「保存樹木だったケヤキ」はなぜ伐採されたのか、1本の大木が問いかける街づくりに欠けた視点
都市開発に詳しく、新宿区や渋谷区の景観審議会委員の経験もある東北大学大学院工学研究科の窪田亜矢教授も、「今回の保存樹木制度をめぐる問題は、指定にしても、指定解除にしても、住民が合意形成に関与できるルートを設けることは自治体の政策としてできることです」と指摘する。「ただ、実態としてそうなっていないことが残念です」。 ■景観や建造物保存に対する意識の違い 欧米では一般的に、都市開発において歴史的に価値のある景観や建造物を保全しようとする意識が高く、住民が合意形成に関与できる仕組みが確立されている。
例えば、ニューヨーク市では1965年に「歴史的環境保全条例」を制定。歴史的保全地区に指定されたエリアで再開発を行う場合、市長の任命と市議会の同意を受けた「歴史的環境保全委員会」が開催され、住民に意見を聞いたうえで保全すべきかどうかを指定する。 ニューヨークには100以上の保全地区エリアがあり、不動産開発などをする場合には、事業者と住民の話し合いがきちんと行われるという。 「本来、開発というのはそれだけの労力が必要なもの。資本主義の父といわれるニューヨークでも、事業者と住民が膨大な時間をかけて都市のあり方を議論するのが、当たり前のこととして受け入れられている」(窪田教授)
一方、「日本の自治体の多くには『開発=まちを発展させてくれるもの』という意識があり、開発事業者に対して一方的に協力・支援する傾向がある。そこでは住民の意見は『開発を妨げるもの』とされるので、結果として開発がブラックボックスのまま進んでしまうのです」(窪田教授)。 ニューヨークの事例では、住民が合意形成に関与できる仕組みはあるが、その前提となるのはまちに誇りを持つ市民の「思い」だ。せっかくアクセスの権利とルートがあっても、住民が声を上げなければ状況は変わらない。
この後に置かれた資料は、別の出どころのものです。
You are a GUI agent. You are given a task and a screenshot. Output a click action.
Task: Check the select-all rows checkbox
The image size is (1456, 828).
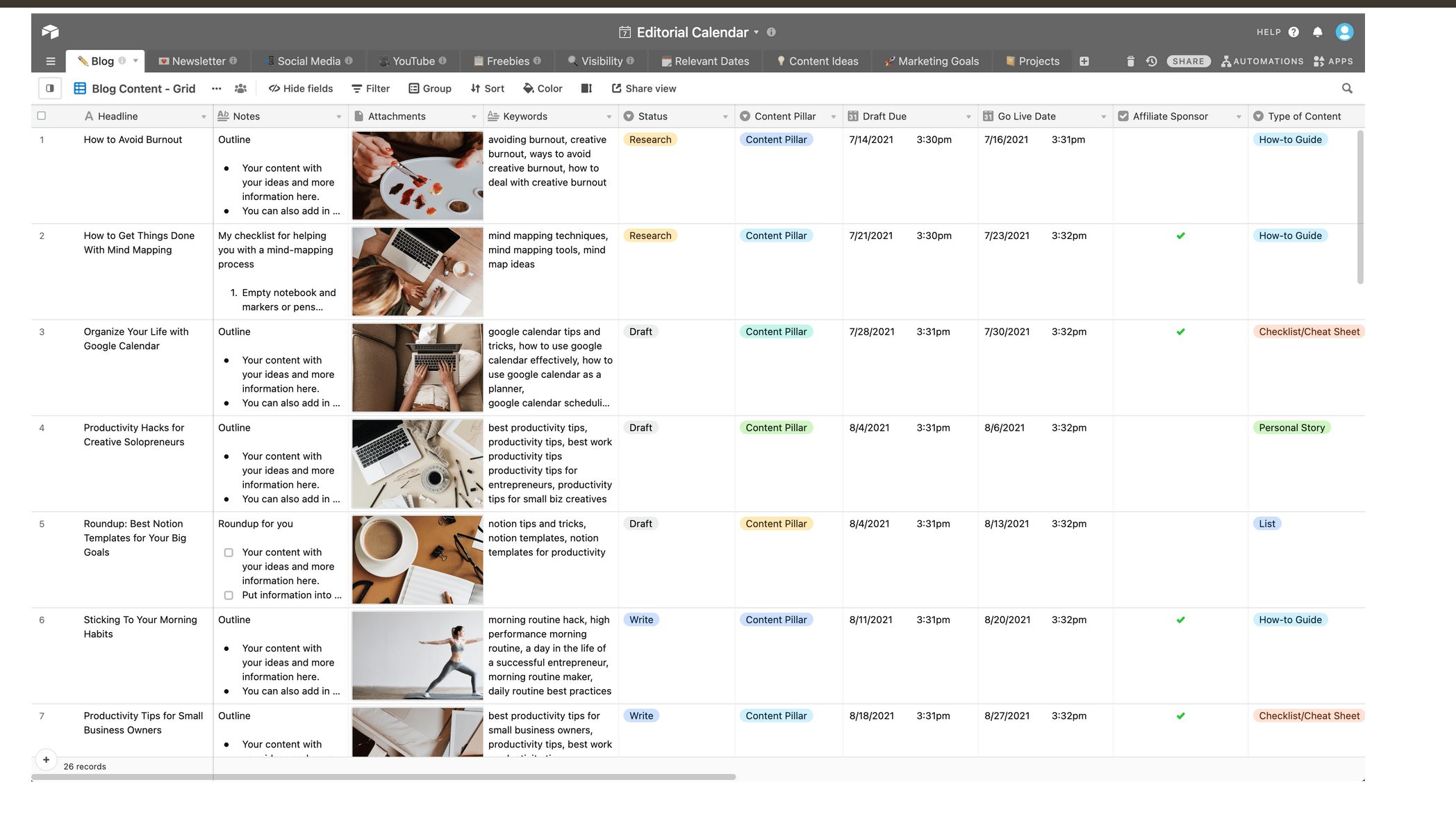(x=42, y=116)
「行政はあくまで住民の生活を助ける主体であり、行政が主役ではありません。その行政を動かし、保存樹木の指定や指定解除に対して住民参画の仕組みをつくるためにも、まずは住民の側が声を上げる必要があります」(窪田教授) ■まちづくりにおける「文化」の醸成が重要に 窪田教授がそのカギに挙げるのは、まちづくりにおける「文化」の醸成だ。「自分たちの地域の住環境は自分たちで守っていこう、という文化を、その地域の中で育んでいくことが重要です」(窪田教授)。